TinyMUX 2.4: ATTACK
Last Update: May 2004
You should familiarize yourself with defensive procedures that serve to
thwart the effects of attacks. Don't wait until an attack is mounted
against your game to begin learning how to defend it against an
attacker. Practice for this eventuality now.
Player Creation:
----------------
If you are running an open game, it is possible for an automated script
to create players faster than you can can destroy them. Even if a group
of people are doing it manually, the odds are they can create player
objects faster than you can destroy them.
As a WIZARD, there are a few remedies available to you:
@disable logins
As #1, there are some additional remedies available to you:
@admin register_site=0/0
@aahear attack:
---------------
With MUX 2.2 and later, the @aahear exploit is no longer as useful to
attackers as it once was. This attack was usually mixed with other
forms of attack to obscure it.
@pemit/page attack:
-------------------
The combination of lwho() and @pemit can be used for spamming.

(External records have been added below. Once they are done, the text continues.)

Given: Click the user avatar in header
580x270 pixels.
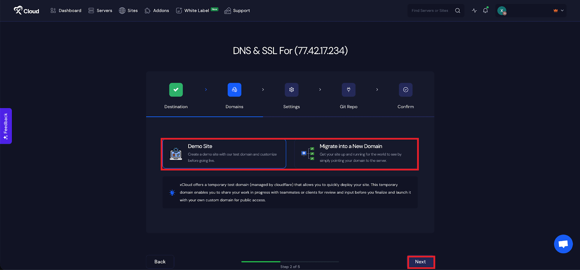Looking at the screenshot, I should 502,11.
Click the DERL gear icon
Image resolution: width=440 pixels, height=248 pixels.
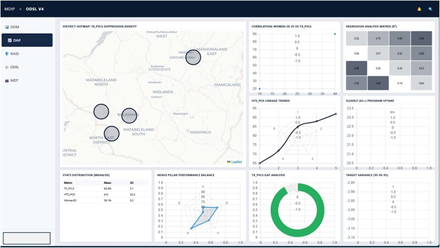pos(7,67)
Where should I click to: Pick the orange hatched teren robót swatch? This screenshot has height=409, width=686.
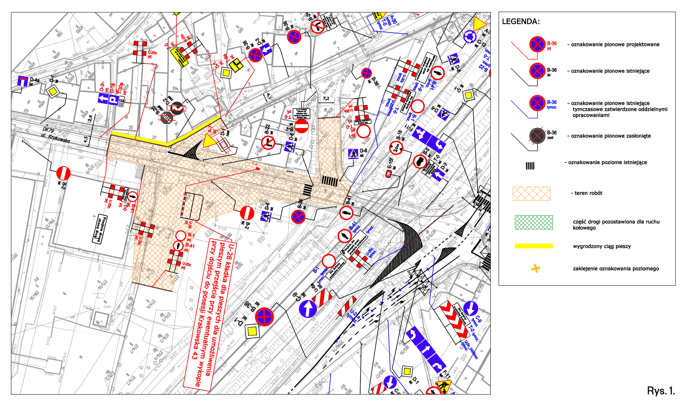point(532,194)
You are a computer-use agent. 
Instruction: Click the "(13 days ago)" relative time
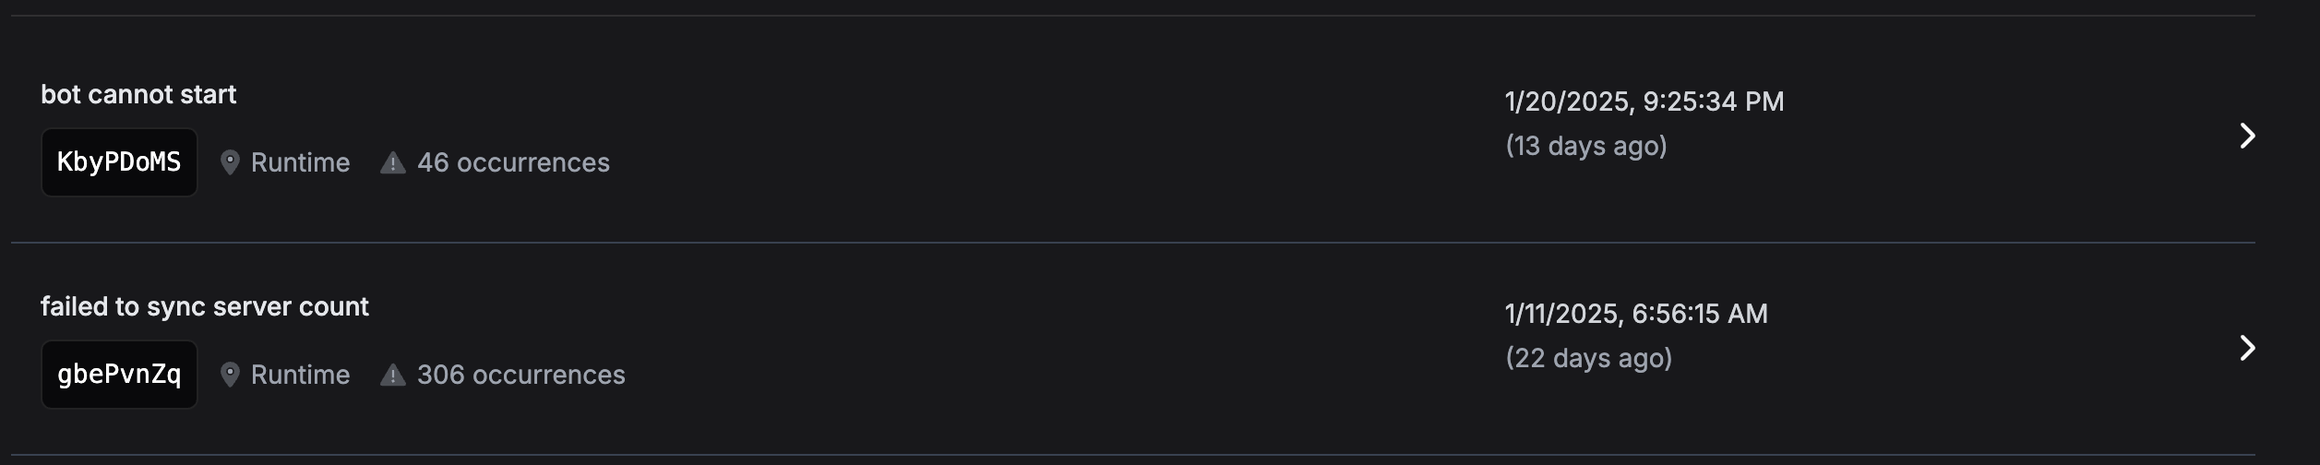point(1586,146)
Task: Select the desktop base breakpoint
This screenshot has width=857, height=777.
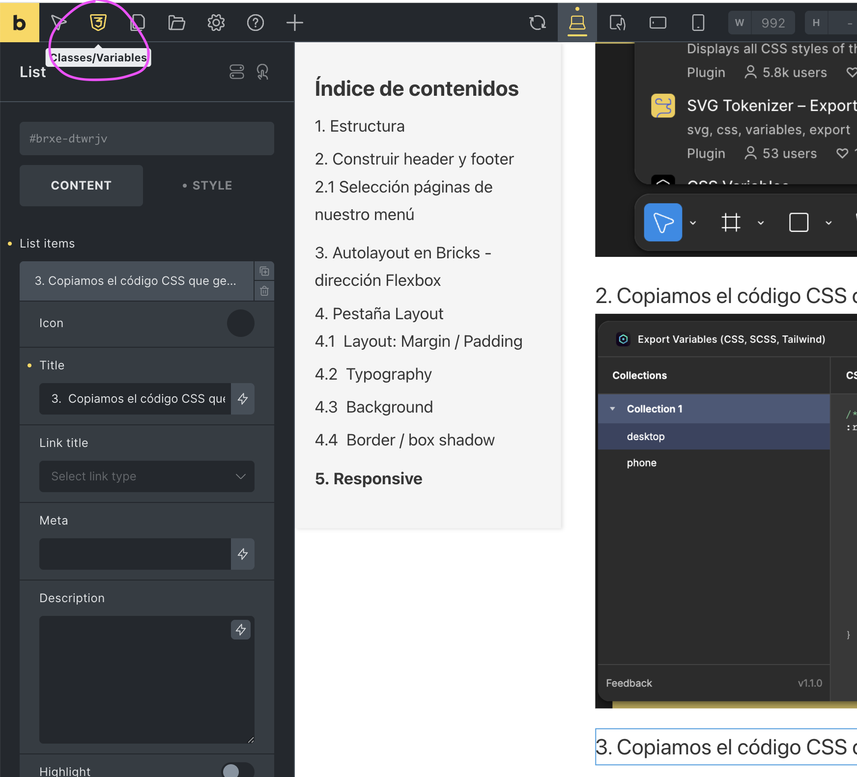Action: point(577,23)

As a player, WIZARD, or #1, you can prevent being spammed by:
&CANPAGEME me=0
@lock/page me=CANPAGEME/1
@admin pemit_far_players=0 (the default)
Attack on the queue:
--------------------
Usually, putting lots of commands on the queue will drain an attackers
store of coins. However, if they happen to obtain the free_money power
(or WIZARD permissions...by which time you're toast anyway), then they
can attack the queue.
As a WIZARD or #1, there are a few remedies available to you:
@disable dequeueing
Attribute attack:
-----------------
The server will not allow more than a few thousand attributes per
object. This attack is no longer feasible.
Attribute Name Attack:
----------------------
Attribute names are different than the attribute values they name. By
default, mortals are not allowed to create more than 5000 new names per
hour. See 'wizhelp user_attrib_per_hour'. However, the site admin
still needs to keep an eye on attribute names as described below in
'General Server Hygiene'.
@Mail Attack:
-------------
Mortals are not allowed to send more than 50 @mails per hour. However,
the site admin still needs to keep an eye on the size of @mail. See
'wizhelp mail_per_hour'.
CPU Slaming:
------------
There are ways of consuming hours and days of CPU time with carefully
chosen softcode. The lag_limit configuration option controls the point
at which the server abbreviates its efforts. In some ways, this is
like hitting a Function Invocation Limit. One additional thing that
hitting a lag_limit does is @halt the offending code.
General server hygiene:
-----------------------
There are a few things you should do on a regular basis:
- Backups. Off-line backups. Don't expect much sympathy if you
can't put your hands on a good backup.
- Good backups. Manually verify that your backups are valid and
complete. Don't expect much sympathy if you can't put your hands
on a good backup. Did you put your backup on a ZIP disk? Can
you still read it? Do you smoke?
- Backup often. How much work are you willing to lose?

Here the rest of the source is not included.